Most musicians ever employed by Duke Ellington have distinctive sounds, as Ellington chose people who could bring their own individuality to his band. This is certainly true of Paul Gonsalves and Clark Terry - the two players featured on this double album. Both have immediately recognisable sounds which are unmistakable - and very different from one another. Gonslaves' tone was slippery but Terry's was (and still is) precise and clipped. While Paul sounded as if he could go on playing forever (as, indeed, he seemed to in his famously extended solo at the 1956 Newport Jazz Festival), Clark's solos are concise and well-rounded. You might summarise Clark Terry as a predominantly staccato musician, while Paul Gonsalves was a legato player, running notes into one another without seemingly needing to take a breath.

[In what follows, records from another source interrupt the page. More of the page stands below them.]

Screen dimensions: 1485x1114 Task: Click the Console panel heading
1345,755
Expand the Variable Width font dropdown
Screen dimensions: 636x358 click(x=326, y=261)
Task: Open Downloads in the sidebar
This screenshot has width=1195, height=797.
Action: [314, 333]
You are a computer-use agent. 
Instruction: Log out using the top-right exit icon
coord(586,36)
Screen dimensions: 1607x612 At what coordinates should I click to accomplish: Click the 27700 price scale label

It is this very contrast between the two men's styles that makes their collaborations so fascinating. In a way, these recordings might be compared with the Ellington small-group recordings of the thirties and forties, when some of the Duke's men got together (often with Ellington himself at the piano) for some relaxed sessions. As with those recordings, these sessions from the late 1950s allow the musicians to stretch out in familiar company. The familiarity is strengthened by the presence on all the quintet tracks of two other Ellingtonians: bassist Jimmy Woode and drummer Sam Woodyard, although the pianists vary from one session to another.

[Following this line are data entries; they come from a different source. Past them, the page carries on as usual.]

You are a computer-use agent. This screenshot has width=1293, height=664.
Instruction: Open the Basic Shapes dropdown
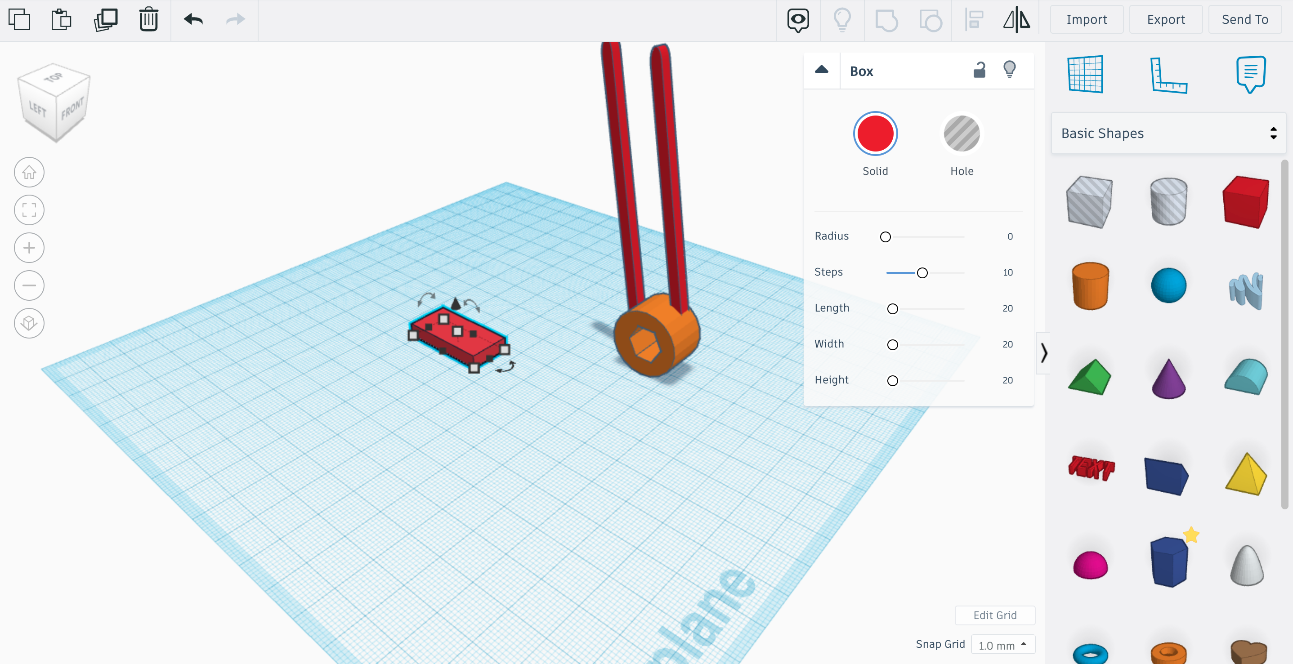coord(1168,133)
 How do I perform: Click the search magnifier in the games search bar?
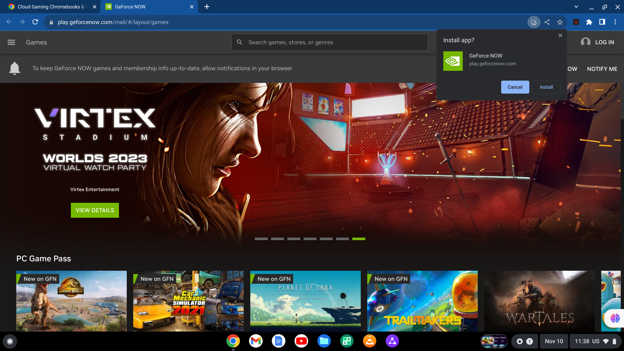[x=240, y=42]
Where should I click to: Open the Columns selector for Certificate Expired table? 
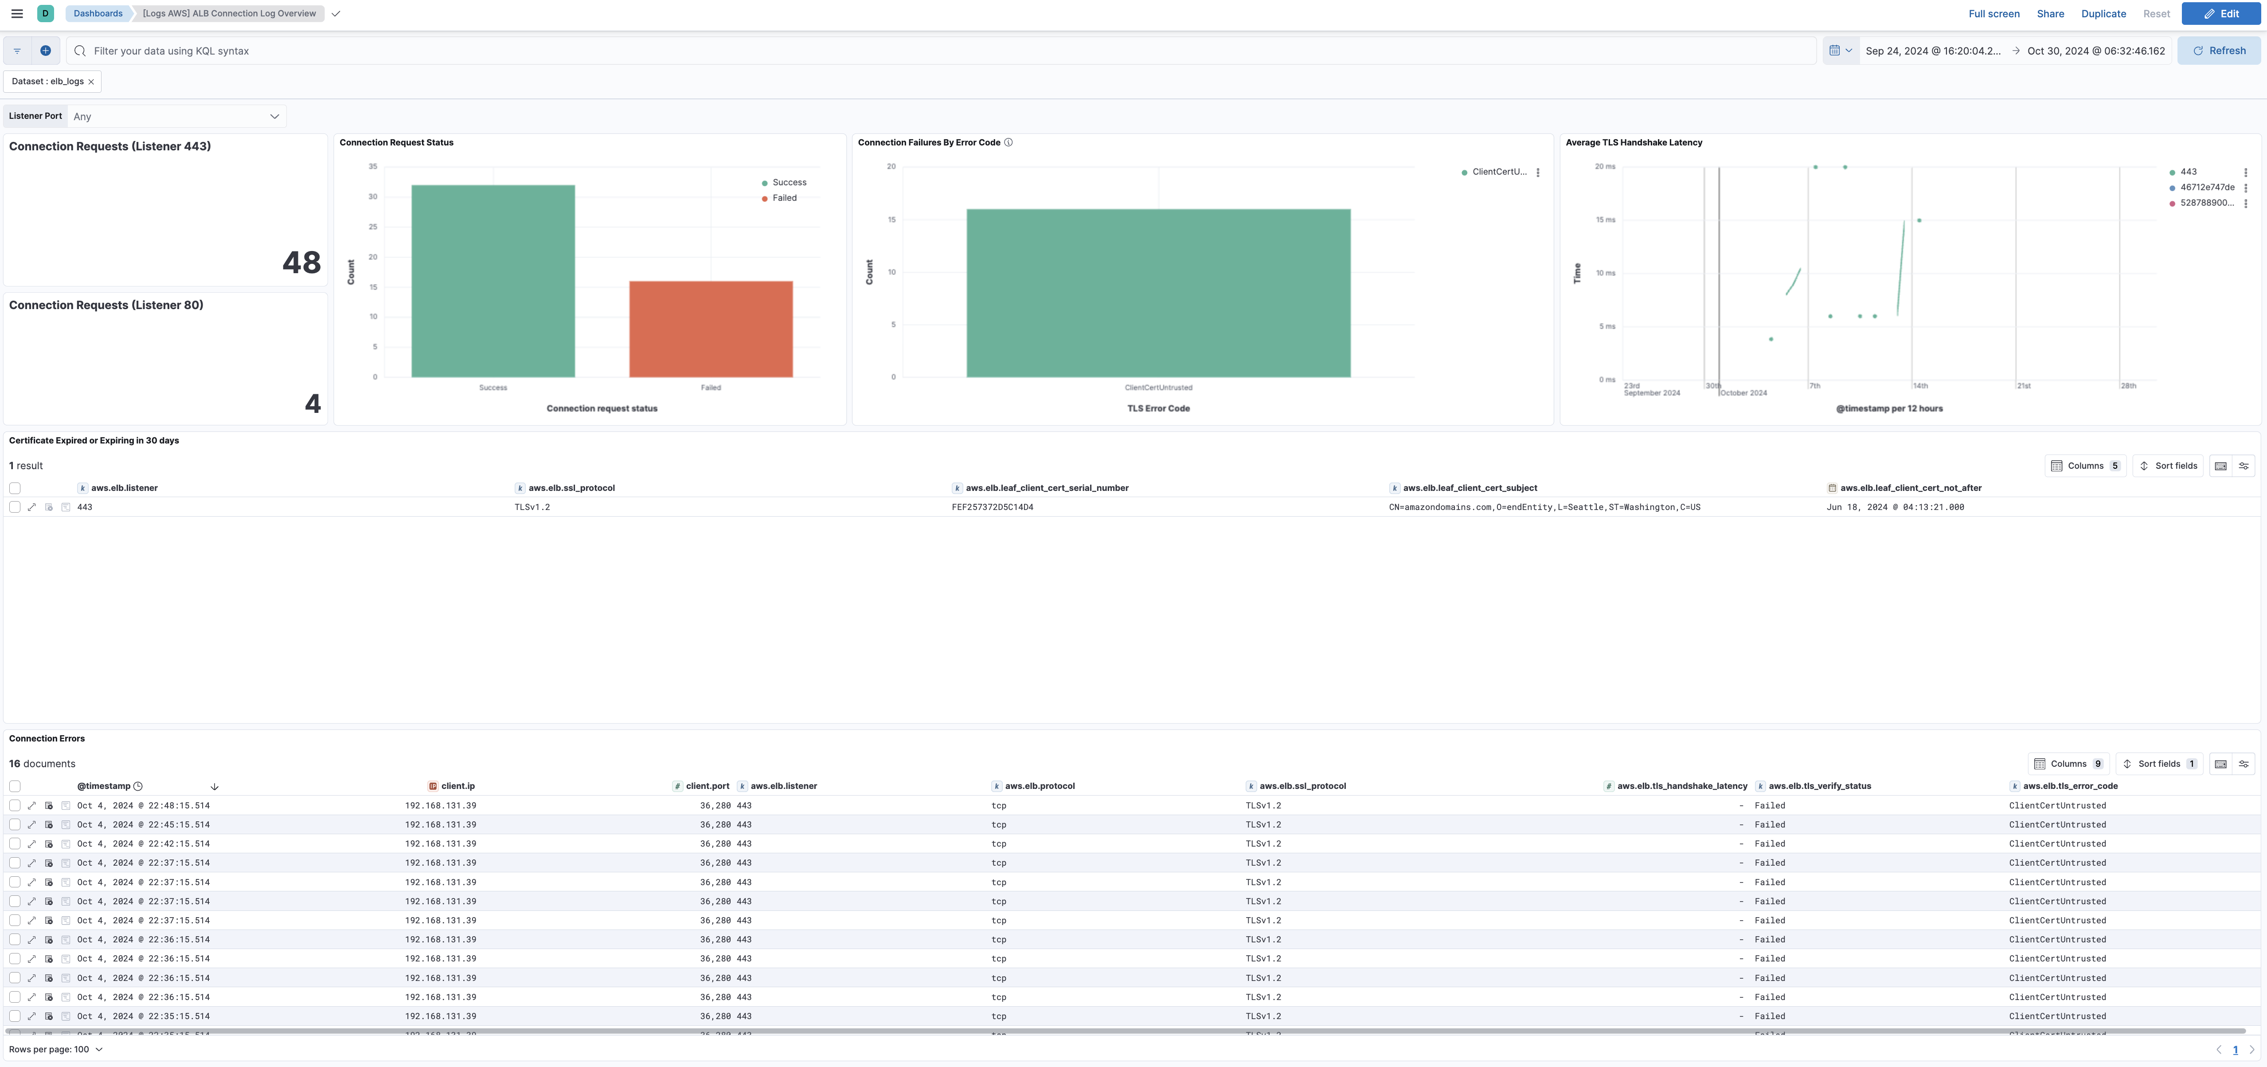pyautogui.click(x=2085, y=466)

This album squeezes onto two CDs all the recordings that Gonsalves and Terry made with a quintet, comprising the contents of three LPs: Cookin (1957), Diminuendo, Crescendo and Blues (1958) and Clark Terry featuring Paul Gonsalves (1959). As a bonus, there are also four tracks from a sextet session recorded in 1956. The recordings were made respectively in Chicago, Munich, Paris and New York.

Both CDs are full of cherishable playing. Paul and Clark work seamlessly together. Their togetherness is not surprising, as they knew each other not only for many years in the Duke Ellington orchestra but they played together for Count Basie in the late forties. Just hear the way they blend in the theme statement of the very first tune: Festival, leading into a blues solo from Paul which contains reminders of that Newport Jazz Festival solo the year before.

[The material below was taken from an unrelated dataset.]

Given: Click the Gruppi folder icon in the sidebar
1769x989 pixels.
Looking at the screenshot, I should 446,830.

The tracks are too numerous to describe in detail but some highspots include the gloriously laid-back Evad; Sam Woodyard's drum intro to Autobahn; Gonsalves' smoky tenor sax on Thelonious Monk's Pannonica No. 1; Clark Terry's beautifully mellow performance on Blues for the Champ of Champs; and the new slant given to It Don't Mean a Thing.

If you like swinging jazz with plenty of bluesy tunes, this is for you.